Leur propre santé est mise à rude épreuve : principal prédateur du coton, le ver rose est vite devenu résistant au coton transformé, nécessitant de redoubler les épandages, parfois sans aucune protection. L’entreprise allemande a bien évidemment rejeté toute responsabilité en justifiant le manquement à ses promesses par « la mauvaise gestion des récoltes ainsi que les conditions météorologiques difficiles ».
Des ouvrières surexploitées en Asie du Sud
La majorité des vêtements vendus en France sont fabriqués au Bangladesh et au Pakistan. Cet avantage a fait du pays le deuxième exportateur de textile au monde, derrière la Chine, mais a considérablement dégradé les conditions de travail dans ces pays. En effet, les journées de travail sont souvent effroyables : gros taux horaire pour un faible revenu, travail à la chaîne dans des conditions sanitaires minimales, absence de reconnaissance et de contrat, travail des enfants… Derrière un joli t-shirt à cinq euros se cache un atelier de misère où mesures sanitaires, droits humains et droits du travail sont bafoués.
Le fast fashion en quelques chiffres
– 130 milliards de vêtements sont consommés par an dans le monde (source)
– 1,2 milliard de tonnes de gaz à effet de serre sont émises chaque année par le secteur du textile : un impact plus important que les vols internationaux et le trafic maritime réunis (source)
– Sur un t-shirt vendu 29€ en Europe, les ouvrières asiatiques touchent en moyenne seulement 0,18€ (source)

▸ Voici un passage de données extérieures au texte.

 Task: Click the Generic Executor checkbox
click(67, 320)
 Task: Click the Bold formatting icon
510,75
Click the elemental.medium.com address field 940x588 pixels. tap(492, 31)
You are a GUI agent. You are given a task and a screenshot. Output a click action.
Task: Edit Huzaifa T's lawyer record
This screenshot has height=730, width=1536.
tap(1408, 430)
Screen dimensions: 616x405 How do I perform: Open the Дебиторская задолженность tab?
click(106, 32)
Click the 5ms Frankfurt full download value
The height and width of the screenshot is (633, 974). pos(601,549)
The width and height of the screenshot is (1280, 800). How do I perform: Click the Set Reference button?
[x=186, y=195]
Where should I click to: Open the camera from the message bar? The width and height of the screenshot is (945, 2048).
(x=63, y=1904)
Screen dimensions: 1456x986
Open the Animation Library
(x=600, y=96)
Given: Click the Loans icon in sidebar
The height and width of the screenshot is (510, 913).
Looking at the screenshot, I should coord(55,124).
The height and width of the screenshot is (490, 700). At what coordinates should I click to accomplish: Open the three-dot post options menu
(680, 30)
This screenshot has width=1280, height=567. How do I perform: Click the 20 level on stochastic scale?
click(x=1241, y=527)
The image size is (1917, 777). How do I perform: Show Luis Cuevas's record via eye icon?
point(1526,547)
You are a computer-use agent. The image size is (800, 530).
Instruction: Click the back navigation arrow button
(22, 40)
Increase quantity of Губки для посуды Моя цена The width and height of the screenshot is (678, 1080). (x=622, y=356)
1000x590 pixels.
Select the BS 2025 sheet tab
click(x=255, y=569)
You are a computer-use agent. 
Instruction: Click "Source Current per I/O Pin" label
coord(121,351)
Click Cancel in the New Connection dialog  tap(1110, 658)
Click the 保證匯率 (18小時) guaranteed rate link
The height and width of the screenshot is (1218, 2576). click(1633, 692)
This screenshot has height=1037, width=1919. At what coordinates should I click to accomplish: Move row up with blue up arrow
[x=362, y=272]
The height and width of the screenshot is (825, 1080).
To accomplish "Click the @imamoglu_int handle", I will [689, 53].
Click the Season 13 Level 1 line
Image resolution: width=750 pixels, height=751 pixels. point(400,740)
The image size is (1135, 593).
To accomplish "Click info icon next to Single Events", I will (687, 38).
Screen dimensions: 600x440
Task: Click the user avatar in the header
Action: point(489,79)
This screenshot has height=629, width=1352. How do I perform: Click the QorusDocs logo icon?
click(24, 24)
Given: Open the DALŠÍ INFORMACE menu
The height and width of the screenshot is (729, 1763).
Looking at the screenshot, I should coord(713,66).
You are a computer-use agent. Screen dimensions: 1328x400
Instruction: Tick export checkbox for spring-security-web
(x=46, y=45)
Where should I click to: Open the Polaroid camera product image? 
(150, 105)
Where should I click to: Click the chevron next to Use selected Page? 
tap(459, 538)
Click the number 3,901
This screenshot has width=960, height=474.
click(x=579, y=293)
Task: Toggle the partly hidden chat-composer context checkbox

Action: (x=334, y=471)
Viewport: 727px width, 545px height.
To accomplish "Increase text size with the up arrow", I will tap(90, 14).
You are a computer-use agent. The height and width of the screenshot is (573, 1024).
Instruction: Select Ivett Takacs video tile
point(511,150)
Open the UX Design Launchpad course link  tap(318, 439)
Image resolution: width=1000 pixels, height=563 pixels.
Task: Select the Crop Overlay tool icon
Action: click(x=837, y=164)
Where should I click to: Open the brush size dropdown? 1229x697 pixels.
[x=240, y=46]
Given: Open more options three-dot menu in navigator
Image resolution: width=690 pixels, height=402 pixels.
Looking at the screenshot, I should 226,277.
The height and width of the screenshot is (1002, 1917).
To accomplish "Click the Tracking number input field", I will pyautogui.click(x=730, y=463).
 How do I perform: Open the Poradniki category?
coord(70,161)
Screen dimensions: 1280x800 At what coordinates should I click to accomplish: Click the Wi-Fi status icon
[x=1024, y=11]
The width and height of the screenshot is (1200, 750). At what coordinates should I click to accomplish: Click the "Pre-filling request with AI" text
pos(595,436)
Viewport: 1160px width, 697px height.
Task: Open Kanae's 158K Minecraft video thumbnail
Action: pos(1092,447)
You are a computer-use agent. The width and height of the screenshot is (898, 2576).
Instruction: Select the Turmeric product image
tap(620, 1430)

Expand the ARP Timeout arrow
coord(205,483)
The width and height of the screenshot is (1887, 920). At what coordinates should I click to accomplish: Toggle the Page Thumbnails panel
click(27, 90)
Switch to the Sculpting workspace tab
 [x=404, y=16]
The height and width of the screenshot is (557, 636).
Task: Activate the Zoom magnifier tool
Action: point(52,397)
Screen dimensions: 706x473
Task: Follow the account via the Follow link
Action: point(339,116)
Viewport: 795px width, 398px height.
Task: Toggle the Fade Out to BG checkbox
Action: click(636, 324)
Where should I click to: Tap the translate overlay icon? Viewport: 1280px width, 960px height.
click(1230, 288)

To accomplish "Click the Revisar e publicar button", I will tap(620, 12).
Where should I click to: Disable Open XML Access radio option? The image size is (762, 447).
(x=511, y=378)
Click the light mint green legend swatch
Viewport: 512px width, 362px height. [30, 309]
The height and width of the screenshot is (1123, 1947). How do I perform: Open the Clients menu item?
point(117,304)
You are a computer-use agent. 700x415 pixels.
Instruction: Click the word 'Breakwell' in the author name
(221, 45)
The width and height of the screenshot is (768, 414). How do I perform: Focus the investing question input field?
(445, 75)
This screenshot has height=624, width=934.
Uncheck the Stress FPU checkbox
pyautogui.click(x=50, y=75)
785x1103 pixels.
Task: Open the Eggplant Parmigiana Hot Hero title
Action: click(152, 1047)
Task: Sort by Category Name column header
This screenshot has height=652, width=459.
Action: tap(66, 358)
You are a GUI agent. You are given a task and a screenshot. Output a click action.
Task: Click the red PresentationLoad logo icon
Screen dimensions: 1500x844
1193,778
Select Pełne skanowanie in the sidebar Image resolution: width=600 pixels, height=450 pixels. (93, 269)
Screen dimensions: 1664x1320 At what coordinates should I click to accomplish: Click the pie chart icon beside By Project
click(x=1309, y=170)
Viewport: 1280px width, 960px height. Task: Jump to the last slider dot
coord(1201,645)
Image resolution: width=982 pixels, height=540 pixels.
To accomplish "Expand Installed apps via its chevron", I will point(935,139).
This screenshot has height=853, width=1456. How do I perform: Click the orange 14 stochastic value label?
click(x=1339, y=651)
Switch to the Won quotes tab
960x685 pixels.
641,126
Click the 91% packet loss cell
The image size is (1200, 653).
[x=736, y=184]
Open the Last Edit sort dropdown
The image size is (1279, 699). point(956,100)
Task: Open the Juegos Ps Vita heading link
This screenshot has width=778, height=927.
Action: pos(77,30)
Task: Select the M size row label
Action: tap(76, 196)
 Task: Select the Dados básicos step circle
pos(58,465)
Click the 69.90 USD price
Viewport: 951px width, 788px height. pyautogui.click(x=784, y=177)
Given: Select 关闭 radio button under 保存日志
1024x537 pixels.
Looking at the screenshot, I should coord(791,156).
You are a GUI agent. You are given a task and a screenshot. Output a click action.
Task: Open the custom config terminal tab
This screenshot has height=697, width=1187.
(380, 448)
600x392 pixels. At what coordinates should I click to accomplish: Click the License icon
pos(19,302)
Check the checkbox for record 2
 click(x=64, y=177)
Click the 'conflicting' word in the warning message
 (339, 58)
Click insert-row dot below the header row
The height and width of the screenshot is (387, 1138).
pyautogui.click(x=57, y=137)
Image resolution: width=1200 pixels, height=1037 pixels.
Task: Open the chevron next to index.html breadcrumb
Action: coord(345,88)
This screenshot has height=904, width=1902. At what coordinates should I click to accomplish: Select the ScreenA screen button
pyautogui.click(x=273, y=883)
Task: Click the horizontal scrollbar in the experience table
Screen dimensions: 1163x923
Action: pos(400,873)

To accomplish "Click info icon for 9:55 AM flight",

3 conseils pour agir à son échelle contre le fast-fashion
Face aux conséquences environnementales et sociales de la fast fashion, nous pouvons agir ensemble pour faire diminuer les inégalités et contribuer à ce que le slow fashion devienne la norme. Pour cela, de nombreuses alternatives existent, et ça commence par trois petits gestes au quotidien :
- En valorisant le seconde-main (en triant ses placards régulièrement, en achetant à des particuliers)
- En privilégiant les marques écoresponsables (upcycling, commerce équitable, relocalisation, matières recyclées)
- En prenant soin de ses vêtements (lavage à froid, lessive écologique, séchage à l’air, rapiéçage)
La fast-fashion, c’est donc la production rapide et à bas prix de tonnes de tissu qui seront après quelques mois seulement jetés, brûlés ou déversés dans les décharges. En somme, la fast fashion est une mode jetable, uniquement nourrie d’une dépendance à la consommation de masse. Une simple prise de conscience des consommateurs serait suffisante pour la faire disparaître. À nous donc de faire les bons choix en consommant moins, mais mieux et en choisissant les bons textiles, comme la fibre de chanvre.